Mark Derby, Director of Procurement of General Produce
Mark serves in dual leadership roles as both General Manager of General Produce’s Mount Shasta Division and Director of Procurement, Sacramento. His 40+ years of experience in the produce, food, and logistics arenas has been a rich blend of people and products, specializing in and pioneering organically grown produce.
His career in the industry began when he started selling local tomatoes from the back of his car to a local food co-op. As a true pioneer, he was the eighth employee and first ever Produce Manager of Arcata Co-op. In the mid-1970’s he worked at the first iteration of United Natural Foods as a Head
Buyer/Sales Manager. There he established an interstate wholesale organic produce and natural foods operation. Prior to joining General Produce, Mark also founded Prana Produce Inc., an innovative marketing and logistics firm engaged in the distribution and production of organically grown produce.
From there, driven by his passion for good food, he continued to embrace and engage in the ever present changes and emerging trends within the produce industry.
He takes great pride in his family and the great group of people he works with at the company. Mark treasures the relationships built over the years with the suppliers, customers and friends. Our dynamic business has provided him with memorable travel experiences around the world and across America’s farmlands.
“Sacramento’s Farm-to-Fork brings back something more local to California. Instead of consuming yearly available produce such as asparagus or broccoli, we are now consuming more locally grown produce in California. In addition, we are adopting sustainable practices in order to keep serving fresh and sustainable foods for our people,” says Derby.
Shahriar Nejad, Director of Real Estate Development for Pizza Guys
Shahriar Nejad is Director of Real Estate Development for Pizza Guys, a Sacramento based company. He oversees all phases of development for new and existing locations throughout California, Nevada, and Oregon. He has been practicing real estate for seven years as a developer and licensed Broker. Shahriar graduated from San Diego State University with a B.S. degree in Business Real Estate.
During the panel discussion at Mulvaney’s B&L, Shahriar Nejad discussed the importance of technology and food. In addition, he included that these two will be benefitial in pushing the concept of farm-to-fork.
“Sacramento has been so good to us. My grandma once questioned why we had to order and ship produce so far away from our city when we have such good produce just in our backyards. The answer was there all along”, exclamined Nejad.

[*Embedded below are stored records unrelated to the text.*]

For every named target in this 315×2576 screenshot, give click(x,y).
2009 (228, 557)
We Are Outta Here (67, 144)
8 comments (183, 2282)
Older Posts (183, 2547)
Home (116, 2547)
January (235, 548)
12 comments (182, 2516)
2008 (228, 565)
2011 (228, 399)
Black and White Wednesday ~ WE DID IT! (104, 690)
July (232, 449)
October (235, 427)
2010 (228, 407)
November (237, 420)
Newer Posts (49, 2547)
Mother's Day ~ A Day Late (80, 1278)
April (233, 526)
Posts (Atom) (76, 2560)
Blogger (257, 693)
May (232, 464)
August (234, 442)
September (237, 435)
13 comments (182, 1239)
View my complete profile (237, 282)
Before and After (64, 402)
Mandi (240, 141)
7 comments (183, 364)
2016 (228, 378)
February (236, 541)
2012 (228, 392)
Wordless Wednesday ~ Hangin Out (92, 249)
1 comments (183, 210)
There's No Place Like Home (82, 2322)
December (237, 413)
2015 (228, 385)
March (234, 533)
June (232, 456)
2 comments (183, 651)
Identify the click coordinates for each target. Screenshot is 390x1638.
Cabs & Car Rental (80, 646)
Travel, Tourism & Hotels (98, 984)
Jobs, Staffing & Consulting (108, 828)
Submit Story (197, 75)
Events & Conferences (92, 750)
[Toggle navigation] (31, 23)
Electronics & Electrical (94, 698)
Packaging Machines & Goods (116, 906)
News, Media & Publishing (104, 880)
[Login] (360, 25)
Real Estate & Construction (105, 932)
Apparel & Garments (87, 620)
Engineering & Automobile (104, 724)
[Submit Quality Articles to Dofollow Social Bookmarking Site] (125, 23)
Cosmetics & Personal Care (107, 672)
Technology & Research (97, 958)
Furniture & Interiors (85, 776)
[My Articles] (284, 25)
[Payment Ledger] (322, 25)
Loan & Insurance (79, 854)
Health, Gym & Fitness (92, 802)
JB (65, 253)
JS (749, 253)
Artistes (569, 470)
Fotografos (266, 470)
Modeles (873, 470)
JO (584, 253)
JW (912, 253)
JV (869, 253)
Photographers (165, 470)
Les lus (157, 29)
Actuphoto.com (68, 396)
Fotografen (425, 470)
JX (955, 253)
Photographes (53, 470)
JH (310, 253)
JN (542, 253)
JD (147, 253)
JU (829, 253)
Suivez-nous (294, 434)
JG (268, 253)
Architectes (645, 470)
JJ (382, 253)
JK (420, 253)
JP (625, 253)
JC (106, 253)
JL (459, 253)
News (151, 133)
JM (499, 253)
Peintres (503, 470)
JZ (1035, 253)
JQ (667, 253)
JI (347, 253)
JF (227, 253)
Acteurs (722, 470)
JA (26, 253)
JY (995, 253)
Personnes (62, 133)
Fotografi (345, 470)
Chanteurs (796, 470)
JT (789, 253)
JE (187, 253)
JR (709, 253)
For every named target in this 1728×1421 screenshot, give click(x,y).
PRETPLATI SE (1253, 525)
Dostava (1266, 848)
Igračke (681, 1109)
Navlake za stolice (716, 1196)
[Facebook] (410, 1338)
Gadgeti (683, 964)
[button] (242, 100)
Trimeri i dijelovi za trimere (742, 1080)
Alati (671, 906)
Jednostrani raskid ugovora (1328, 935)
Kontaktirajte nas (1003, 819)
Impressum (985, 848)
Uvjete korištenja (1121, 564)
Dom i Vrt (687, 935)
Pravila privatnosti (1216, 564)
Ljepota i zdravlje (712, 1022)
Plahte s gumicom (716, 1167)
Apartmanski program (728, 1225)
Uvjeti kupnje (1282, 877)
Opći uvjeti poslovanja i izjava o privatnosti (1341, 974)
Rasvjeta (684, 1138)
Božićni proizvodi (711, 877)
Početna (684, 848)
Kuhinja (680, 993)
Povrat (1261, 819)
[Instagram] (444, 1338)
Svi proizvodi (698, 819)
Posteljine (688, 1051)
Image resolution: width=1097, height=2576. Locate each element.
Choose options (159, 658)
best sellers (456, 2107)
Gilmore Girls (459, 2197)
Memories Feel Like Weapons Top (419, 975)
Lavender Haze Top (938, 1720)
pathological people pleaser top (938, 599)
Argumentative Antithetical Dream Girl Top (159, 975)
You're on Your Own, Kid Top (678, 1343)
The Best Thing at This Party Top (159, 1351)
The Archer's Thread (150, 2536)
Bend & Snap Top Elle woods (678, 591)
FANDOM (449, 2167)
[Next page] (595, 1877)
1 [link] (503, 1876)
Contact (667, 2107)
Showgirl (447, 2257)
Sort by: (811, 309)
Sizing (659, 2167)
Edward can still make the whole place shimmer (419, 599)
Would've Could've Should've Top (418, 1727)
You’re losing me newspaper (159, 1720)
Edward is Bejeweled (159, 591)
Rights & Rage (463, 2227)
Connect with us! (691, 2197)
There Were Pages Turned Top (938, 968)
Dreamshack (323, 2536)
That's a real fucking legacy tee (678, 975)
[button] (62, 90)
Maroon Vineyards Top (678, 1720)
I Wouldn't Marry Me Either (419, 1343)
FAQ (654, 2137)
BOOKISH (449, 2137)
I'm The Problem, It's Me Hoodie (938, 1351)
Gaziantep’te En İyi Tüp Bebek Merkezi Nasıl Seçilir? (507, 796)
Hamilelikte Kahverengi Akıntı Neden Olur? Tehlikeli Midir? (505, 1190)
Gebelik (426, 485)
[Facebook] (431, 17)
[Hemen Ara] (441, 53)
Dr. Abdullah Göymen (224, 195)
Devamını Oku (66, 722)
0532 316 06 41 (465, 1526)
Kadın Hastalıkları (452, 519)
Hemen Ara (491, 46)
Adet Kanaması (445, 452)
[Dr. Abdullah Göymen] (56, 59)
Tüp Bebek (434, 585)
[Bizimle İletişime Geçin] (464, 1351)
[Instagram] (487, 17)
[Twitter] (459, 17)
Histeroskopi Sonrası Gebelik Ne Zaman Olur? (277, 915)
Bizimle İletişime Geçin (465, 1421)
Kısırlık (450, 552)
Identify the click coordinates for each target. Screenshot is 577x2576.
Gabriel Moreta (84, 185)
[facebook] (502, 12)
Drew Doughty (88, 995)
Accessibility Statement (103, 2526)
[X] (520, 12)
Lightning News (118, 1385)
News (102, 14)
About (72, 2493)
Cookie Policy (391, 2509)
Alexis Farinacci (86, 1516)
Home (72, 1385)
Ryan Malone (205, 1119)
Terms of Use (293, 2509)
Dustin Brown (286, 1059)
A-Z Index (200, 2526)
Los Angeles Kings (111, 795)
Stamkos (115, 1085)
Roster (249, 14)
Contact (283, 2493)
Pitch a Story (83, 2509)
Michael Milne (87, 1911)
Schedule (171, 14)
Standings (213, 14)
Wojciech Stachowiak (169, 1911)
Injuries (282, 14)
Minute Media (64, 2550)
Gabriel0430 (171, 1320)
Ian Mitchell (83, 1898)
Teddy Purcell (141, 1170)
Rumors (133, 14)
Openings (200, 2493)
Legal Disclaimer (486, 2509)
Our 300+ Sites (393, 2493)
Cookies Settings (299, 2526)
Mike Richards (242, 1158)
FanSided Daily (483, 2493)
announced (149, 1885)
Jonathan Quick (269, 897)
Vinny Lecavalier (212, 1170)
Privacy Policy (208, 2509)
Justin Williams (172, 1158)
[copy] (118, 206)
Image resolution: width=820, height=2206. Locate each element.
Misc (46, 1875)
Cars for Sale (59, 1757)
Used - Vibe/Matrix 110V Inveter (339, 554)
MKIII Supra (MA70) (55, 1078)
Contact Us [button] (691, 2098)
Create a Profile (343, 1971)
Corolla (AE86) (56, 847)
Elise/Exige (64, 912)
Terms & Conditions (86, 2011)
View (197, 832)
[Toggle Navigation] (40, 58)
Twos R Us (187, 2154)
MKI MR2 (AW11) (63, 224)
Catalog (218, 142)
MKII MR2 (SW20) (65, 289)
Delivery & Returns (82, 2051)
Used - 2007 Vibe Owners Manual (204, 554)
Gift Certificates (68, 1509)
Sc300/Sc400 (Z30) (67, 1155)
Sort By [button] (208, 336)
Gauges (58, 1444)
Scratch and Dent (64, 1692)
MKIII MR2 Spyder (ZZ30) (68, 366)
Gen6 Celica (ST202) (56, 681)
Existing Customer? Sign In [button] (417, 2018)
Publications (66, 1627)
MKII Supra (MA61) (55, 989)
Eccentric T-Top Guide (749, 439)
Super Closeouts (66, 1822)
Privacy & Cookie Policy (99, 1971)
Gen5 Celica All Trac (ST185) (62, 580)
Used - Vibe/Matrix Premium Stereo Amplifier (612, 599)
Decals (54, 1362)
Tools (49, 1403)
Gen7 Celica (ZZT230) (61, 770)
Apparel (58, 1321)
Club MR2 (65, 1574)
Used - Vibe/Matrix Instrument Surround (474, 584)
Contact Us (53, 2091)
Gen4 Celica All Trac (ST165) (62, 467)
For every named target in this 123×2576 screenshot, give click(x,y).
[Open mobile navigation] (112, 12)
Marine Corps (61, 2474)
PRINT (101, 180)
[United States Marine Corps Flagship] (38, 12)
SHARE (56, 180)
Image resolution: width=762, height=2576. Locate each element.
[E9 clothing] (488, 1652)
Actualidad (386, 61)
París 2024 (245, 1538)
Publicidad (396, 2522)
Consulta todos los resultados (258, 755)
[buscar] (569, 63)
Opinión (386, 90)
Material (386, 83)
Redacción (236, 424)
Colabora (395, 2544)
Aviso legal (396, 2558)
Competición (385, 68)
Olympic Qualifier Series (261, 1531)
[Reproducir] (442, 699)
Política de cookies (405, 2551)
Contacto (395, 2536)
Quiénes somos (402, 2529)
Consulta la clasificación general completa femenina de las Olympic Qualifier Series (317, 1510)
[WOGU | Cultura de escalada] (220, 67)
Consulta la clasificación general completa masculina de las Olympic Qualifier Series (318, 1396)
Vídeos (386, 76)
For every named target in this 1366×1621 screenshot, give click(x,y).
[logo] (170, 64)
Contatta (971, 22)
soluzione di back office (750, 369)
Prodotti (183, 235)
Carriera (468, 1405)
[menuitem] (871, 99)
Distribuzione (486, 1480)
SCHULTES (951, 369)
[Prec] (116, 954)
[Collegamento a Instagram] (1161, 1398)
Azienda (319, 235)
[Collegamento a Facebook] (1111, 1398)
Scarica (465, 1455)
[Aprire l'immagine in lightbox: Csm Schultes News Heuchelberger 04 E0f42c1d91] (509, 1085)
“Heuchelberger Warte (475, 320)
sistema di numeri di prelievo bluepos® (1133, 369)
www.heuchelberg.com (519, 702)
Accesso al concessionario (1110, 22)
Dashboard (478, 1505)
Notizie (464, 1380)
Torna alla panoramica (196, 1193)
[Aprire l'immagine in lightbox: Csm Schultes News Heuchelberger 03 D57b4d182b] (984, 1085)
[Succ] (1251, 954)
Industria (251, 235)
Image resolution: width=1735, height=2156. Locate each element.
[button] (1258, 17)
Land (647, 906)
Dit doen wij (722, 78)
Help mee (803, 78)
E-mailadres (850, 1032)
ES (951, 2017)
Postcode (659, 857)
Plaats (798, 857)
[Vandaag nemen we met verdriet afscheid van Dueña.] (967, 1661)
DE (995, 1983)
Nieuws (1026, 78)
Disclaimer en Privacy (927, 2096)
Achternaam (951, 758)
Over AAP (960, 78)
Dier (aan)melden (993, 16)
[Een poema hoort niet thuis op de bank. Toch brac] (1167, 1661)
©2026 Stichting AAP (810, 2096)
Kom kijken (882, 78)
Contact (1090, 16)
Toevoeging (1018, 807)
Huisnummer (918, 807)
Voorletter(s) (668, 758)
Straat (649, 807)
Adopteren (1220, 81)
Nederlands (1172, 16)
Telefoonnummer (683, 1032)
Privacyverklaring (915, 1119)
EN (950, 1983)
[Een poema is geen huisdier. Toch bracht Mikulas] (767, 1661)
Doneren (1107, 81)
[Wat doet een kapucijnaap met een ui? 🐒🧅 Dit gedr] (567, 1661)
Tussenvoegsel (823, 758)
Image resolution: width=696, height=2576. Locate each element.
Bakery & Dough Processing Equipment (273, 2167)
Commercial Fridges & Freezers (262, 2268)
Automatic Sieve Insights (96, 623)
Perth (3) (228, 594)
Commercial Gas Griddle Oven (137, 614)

Patrick Mulvaney – Proprietor/Chef at Mulvaney’s Building and Loan
Patrick Mulvaney is a proud Sacramentan whose cooking career has spanned five time zones. Moving to California in 1993 he knew that the Central Valley would be his home. The proximity to farmers and the abundance they produce fuels both the creative spirits of his team and the appetites of his guests.
The B&L opened in 2006 taking its name from the famous Frank Capra film because for a chef living in Sacramento it truly is a wonderful life.
The restaurant is housed in the historic Engine Co. 3 firehouse at 1215 19th Street Sacramento, CA.
“There’s a three part system we are trying to adopt for Farm-to-Fork: The first is to get more foods from our local farms and get them straight to our plates. The second is a sustainable approach to produce because we are trying to educating local stores to sell less desirable fruits and vegetables that would usually be thrown out. And the third is learning the techniques to market the less desirable goods to the consumers,” says Mulvaney.